I created one using T92S7A22-240 and T92S7A22-120 relays with a mini breaker and a volt/amp/power/temperature meter and charged my model s for about an hour at 220v/16amps (read 15amps on my meter with inductive current measurment). At the 1 hour point I shut it down because it was reading 63degrees C which is the max operating temp.
I am in Phoenix so my ambient garage temp was over 90F so that contributes but the enclosure was also ran with the top off for testing so I think ambient temp is not the real issue with the setup.
Admittedly for the prototype I bought the relays from Aliexpress and while they were sold as genuine they could be copies... I used 10-12ga flag spade connectors so some of the heat could come from those contacts at the 16amp current but it seems like it is the relays themselves... I am looking at upgrading to these: https://www.azettler.com/electromechanical-relay/az2800/ They say they are rated for EV charging and 40amps (but also say 30amps general purpose so perhaps they are just equivalent to legit T92S7A22's)
The relays were not spaced out much (only 1/8") of space between them and they got hot.
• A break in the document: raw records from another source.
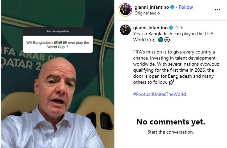
Task: Open the Original audio link
Action: 147,13
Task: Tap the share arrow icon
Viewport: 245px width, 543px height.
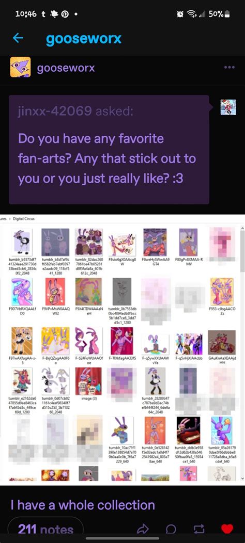Action: 143,529
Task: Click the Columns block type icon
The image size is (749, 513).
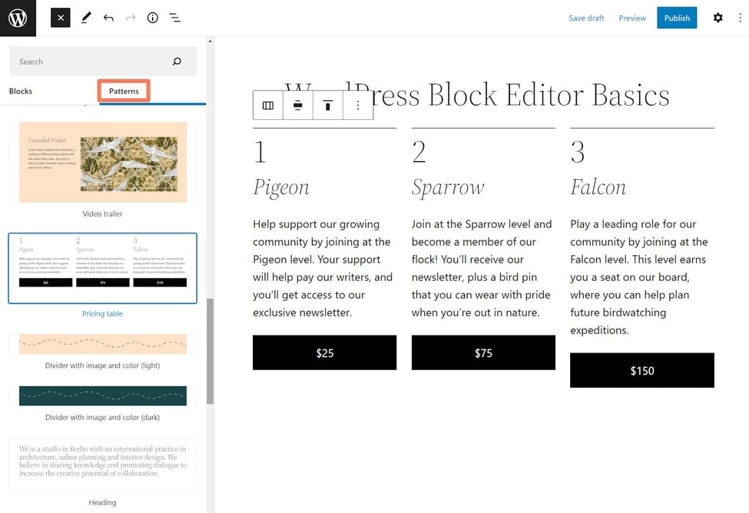Action: tap(268, 105)
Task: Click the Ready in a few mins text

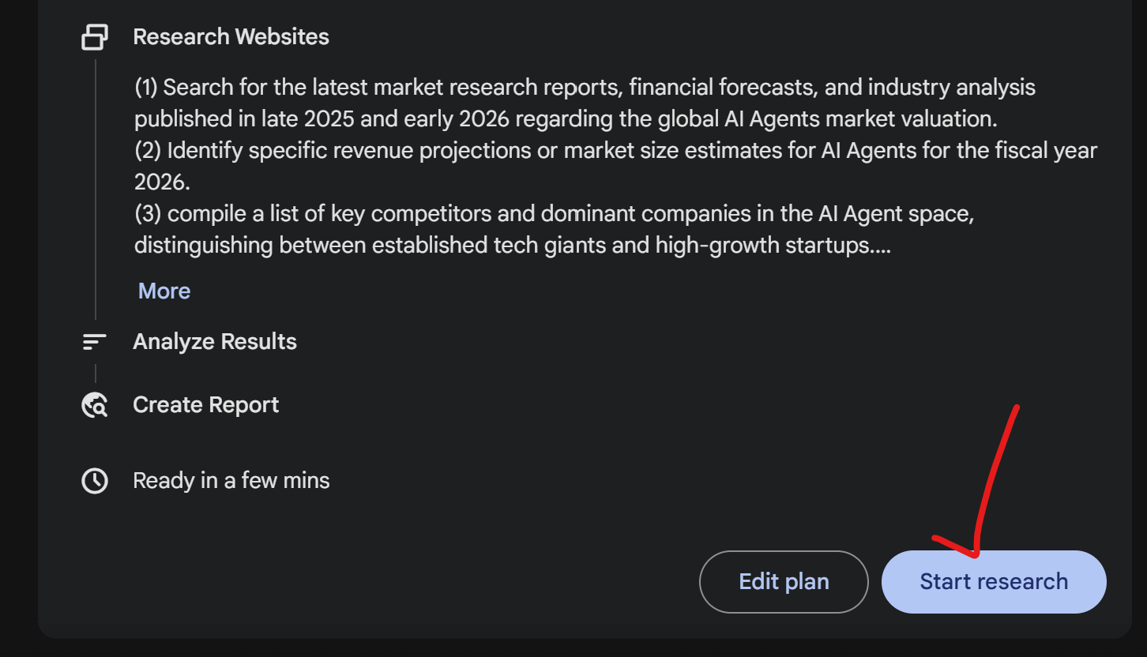Action: 231,481
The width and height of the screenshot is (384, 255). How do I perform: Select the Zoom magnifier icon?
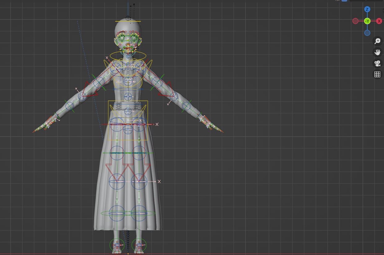[x=376, y=40]
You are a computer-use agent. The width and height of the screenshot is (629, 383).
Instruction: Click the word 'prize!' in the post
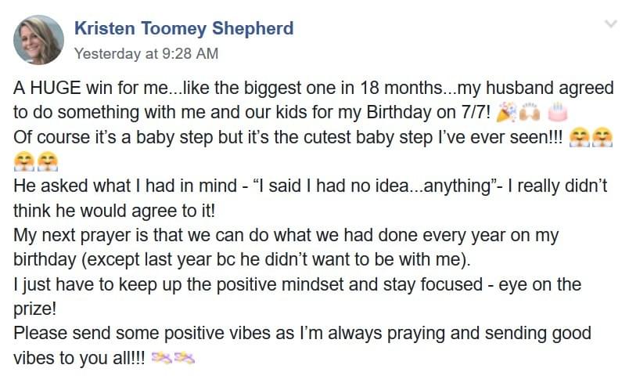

With the double crossover DPST design they do have two contact points each to generate heat compared to if using SPST relays or not cross protecting them but the 240V relay would still need to be a SPDT. I haven't tried it with dialing the current back to 12amps but the whole point was to make a good box that can handle 16. I have a diy220 box that I got used that can already do 12amps (note it uses SPST relays on the 120v side with resistors on the coils).
If no one else has had this heat issue I can try with some more expensive relays from digikey or perhaps I need a larger enclosure.